- Stewart in 2024

Minister for Equalities
- In office 8 May 2024 – 20 May 2026
- First Minister: John Swinney
- Preceded by: Emma Roddick
- Succeeded by: Simita Kumar

Minister for Culture, Europe and International Development
- In office 20 February 2024 – 8 May 2024
- First Minister: Humza Yousaf
- Preceded by: Christina McKelvie
- Succeeded by: Stephen Gethins (Europe, External Affairs, and Energy)

Member of the Scottish Parliament for Glasgow Kelvin
- In office 6 May 2021 – 9 April 2026
- Preceded by: Sandra White
- Succeeded by: Constituency abolished

Personal details
- Born: 7 December 1967 (aged 56) Pakistan
- Party: Scottish National Party
- Spouse: Richard Stewart
- Children: 2
- Profession: Educator
- Website: kaukabstewart.scot

= Kaukab Stewart =

Scottish National Party politician

Kaukab Stewart (born 7 December 1967) is a Pakistani-born Scottish politician. A member of the Scottish National Party (SNP), she was the Member of the Scottish Parliament (MSP) for Glasgow Kelvin from 2021 to 2026.

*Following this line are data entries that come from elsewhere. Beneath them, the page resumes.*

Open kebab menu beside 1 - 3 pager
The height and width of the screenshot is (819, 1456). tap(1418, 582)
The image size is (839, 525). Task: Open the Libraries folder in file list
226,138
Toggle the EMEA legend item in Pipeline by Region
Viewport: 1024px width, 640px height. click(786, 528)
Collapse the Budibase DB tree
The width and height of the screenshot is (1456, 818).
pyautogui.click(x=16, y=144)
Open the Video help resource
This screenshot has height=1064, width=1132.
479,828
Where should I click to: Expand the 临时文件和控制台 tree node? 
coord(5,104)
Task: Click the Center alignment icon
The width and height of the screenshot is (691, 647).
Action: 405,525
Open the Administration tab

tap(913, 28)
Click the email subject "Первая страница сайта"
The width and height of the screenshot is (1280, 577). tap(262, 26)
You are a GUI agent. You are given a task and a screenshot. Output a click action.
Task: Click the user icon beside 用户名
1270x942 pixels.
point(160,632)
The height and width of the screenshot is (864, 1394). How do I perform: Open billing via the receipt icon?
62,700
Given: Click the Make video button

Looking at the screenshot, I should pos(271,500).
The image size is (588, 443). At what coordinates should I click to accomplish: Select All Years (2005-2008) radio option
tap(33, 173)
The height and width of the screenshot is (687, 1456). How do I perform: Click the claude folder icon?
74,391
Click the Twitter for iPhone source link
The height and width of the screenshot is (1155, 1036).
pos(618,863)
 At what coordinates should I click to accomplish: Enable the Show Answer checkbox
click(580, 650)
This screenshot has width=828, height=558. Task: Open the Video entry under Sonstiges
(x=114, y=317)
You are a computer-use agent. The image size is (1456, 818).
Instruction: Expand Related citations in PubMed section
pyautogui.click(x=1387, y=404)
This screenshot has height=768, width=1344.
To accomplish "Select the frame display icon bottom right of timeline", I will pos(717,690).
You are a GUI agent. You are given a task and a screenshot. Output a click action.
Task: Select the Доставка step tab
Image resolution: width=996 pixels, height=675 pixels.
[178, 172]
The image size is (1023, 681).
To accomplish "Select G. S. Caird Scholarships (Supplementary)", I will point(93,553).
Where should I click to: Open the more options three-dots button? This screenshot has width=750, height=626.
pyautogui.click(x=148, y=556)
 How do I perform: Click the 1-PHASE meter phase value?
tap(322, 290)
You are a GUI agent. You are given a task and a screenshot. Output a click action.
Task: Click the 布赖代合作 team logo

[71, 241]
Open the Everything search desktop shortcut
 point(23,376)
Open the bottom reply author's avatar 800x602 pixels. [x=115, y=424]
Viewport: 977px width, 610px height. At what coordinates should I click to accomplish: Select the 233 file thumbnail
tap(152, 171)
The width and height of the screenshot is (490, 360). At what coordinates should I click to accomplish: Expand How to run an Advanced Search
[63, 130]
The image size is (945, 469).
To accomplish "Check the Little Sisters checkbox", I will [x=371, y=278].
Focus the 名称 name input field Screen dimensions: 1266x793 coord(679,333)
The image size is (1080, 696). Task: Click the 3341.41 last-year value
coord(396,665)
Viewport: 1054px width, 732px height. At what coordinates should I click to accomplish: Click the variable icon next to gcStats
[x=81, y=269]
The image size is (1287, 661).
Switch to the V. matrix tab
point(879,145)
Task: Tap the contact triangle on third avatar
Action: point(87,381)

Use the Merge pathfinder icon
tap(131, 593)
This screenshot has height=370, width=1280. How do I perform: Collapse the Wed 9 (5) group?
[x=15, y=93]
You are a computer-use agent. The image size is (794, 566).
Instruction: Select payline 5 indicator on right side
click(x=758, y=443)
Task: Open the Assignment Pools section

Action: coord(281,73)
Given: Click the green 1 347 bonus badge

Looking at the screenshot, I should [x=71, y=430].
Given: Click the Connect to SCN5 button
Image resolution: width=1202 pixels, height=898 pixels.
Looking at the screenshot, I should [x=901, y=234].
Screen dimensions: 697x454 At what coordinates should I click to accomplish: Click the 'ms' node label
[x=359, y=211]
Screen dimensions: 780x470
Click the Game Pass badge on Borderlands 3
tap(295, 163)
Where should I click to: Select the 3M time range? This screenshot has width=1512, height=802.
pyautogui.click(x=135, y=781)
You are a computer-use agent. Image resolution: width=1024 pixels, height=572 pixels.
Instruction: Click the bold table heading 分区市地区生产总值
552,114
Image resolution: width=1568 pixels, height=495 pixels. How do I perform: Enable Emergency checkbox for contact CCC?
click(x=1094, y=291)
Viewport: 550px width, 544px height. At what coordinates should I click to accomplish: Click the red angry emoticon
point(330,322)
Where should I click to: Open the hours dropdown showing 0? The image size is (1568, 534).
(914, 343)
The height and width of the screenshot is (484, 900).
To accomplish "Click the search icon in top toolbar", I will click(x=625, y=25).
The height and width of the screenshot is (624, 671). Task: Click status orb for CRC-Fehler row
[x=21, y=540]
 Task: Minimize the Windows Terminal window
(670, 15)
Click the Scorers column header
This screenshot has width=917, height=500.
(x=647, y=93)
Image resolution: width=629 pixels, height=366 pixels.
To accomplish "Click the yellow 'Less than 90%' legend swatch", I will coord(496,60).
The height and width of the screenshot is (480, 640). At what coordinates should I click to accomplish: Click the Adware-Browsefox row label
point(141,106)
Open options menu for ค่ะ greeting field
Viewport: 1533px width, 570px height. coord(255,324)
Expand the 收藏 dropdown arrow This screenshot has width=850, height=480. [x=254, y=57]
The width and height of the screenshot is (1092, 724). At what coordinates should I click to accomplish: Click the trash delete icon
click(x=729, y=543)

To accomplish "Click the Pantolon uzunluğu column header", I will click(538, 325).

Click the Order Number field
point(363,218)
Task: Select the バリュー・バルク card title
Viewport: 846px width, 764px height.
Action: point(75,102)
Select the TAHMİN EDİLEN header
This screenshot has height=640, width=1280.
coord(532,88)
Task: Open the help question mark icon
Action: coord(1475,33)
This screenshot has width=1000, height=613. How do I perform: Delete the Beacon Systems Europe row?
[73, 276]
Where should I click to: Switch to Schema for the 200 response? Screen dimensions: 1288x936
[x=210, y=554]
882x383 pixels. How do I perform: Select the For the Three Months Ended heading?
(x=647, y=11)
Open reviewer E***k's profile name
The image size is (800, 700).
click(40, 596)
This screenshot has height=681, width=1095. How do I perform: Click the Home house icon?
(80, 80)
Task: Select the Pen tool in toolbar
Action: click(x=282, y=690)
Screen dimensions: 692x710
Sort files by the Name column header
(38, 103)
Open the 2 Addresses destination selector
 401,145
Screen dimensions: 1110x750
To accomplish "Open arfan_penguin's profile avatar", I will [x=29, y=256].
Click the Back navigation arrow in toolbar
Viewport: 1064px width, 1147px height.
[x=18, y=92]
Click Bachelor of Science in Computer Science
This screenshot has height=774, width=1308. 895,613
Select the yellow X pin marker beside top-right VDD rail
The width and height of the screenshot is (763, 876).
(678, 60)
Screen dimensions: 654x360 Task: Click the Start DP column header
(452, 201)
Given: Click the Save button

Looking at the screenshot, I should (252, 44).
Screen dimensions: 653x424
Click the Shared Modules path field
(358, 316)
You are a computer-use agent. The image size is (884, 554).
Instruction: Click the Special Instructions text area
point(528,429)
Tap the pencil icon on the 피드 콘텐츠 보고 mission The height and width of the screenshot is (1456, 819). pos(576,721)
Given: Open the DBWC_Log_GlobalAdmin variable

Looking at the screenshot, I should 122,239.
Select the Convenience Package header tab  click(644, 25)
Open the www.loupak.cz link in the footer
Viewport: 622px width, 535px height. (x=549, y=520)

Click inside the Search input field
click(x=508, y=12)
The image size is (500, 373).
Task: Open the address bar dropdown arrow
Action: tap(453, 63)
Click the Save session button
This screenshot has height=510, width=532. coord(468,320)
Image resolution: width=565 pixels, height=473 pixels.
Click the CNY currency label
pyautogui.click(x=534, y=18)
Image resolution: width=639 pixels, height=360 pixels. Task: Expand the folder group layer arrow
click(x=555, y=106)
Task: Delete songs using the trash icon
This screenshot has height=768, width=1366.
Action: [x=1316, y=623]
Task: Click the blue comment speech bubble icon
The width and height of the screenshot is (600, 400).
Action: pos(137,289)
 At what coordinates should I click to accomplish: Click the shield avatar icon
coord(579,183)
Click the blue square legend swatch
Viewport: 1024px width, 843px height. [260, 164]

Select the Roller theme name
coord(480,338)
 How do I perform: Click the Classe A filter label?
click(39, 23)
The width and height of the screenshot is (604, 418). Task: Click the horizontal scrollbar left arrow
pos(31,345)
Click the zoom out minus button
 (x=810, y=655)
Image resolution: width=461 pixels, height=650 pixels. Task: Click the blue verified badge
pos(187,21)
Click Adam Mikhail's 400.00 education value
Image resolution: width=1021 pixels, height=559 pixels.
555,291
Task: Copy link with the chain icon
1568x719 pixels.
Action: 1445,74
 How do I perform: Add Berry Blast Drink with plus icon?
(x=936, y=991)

At the 2021 Scottish Parliament election, she became one of the first women of colour elected to the Scottish Parliament, alongside Pam Gosal. From May 2024, she served as Minister for Equalities.

In 2026, after her seat was abolished following boundary changes, Stewart was selected as the SNP candidate for Glasgow Southside, where she lost to Scottish Greens candidate Holly Bruce.

==Early life and career==
Stewart was born to Pakistani parents in Pakistan and moved with her family to Northampton, England when she was two years old, where she attended Northampton School for Girls. She then moved to Glasgow, Scotland, aged sixteen after her engineer father got a job at the Plessey factory. Stewart then attended Bellahouston Academy in Glasgow and Moray House School of Education in Edinburgh.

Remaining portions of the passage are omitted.